I tweaked it a bit. Your version takes 0.085ms on my PC. This version:

@nb.njit(fastmath=True, inline='always')
def avgMid2(d0, d1, d2, d3):
  mi = min(d0, d1, d2, d3)
  ma = max(d0, d1, d2, d3)
  return (d0+d1+d2+d3-mi-ma)/2


@nb.njit(fastmath=True, locals=dict(w=nb.uint32))
def getCenters(im, ce, w):
  for i in range(ce.size-w-1):
    ce[i] = avgMid2(im[i], im[i+1], im[i+w], im[i+w+1])

takes 0.072ms. It is also 2x faster than C++ version compiled with Clang 15.0.7, which takes 0.149ms:

typedef int32_t Int;

inline float avgMid2(float d0, float d1, float d2, float d3) {
  float mi = min(min(d0, d1), min(d2, d3));
  float ma = max(max(d0, d1), max(d2, d3));
  return (d0+d1+d2+d3-mi-ma)/2;
}


float getCenters(vector<float> &im, vector<float> &ce, Int w) {
  Int limit = im.size()-w-1;

  for (Int i=0; i < limit; i++) 
    ce[i] = avgMid2(im[i], im[i+1], im[i+w], im[i+w+1]);
}

Gcc 12.1.0 does a bit better with 0.128ms time.

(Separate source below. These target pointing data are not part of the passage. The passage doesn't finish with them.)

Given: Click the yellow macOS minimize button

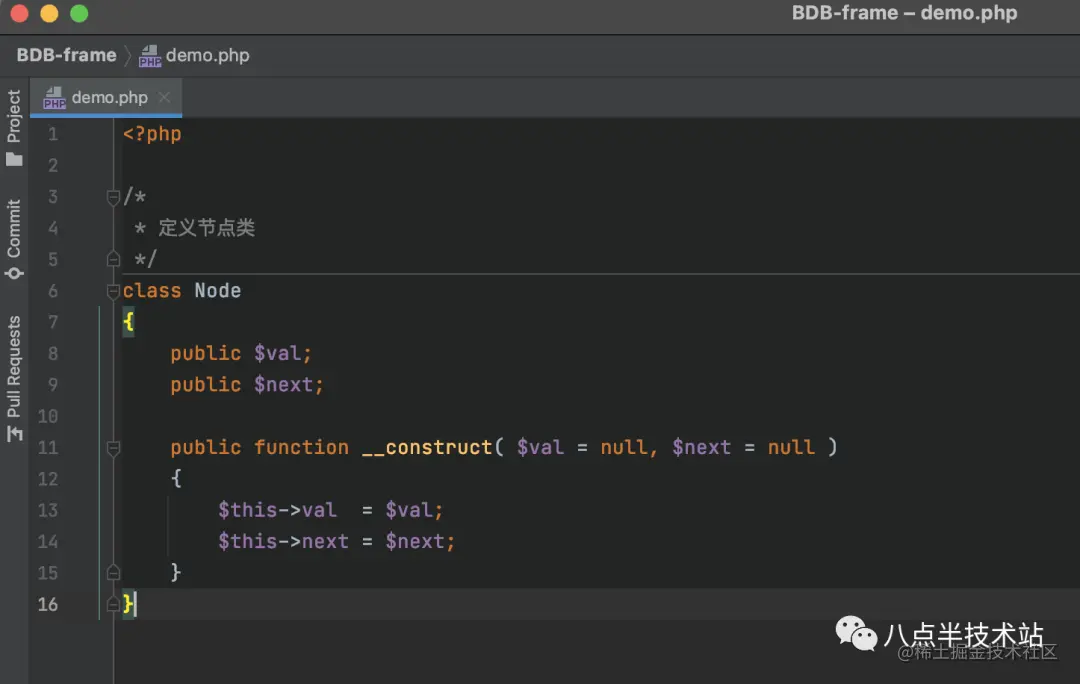Looking at the screenshot, I should (x=49, y=14).
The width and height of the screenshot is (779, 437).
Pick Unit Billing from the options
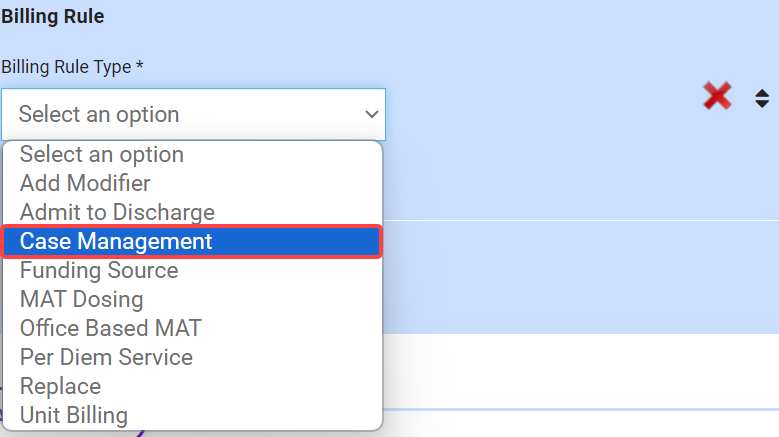coord(74,415)
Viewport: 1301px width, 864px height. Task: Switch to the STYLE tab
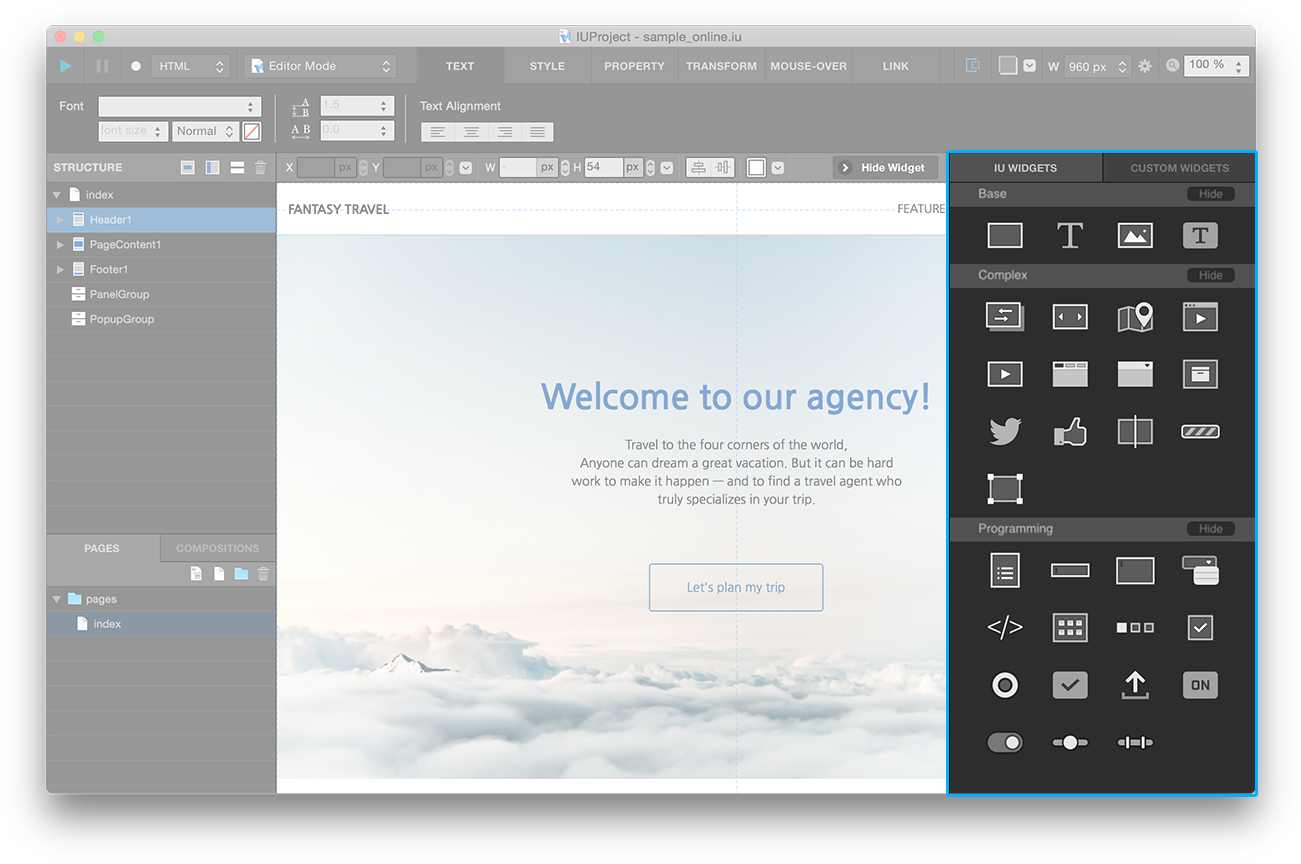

Somewhat related to the unpredictability in performance variation - I posted this question a while ago about parallel performance.
https://numba.discourse.group/t/floyd-warshalls-in-numba-vs-c-openmp/1719

The variation in just moving the minimum into a separate function was very noticeable, not sure why.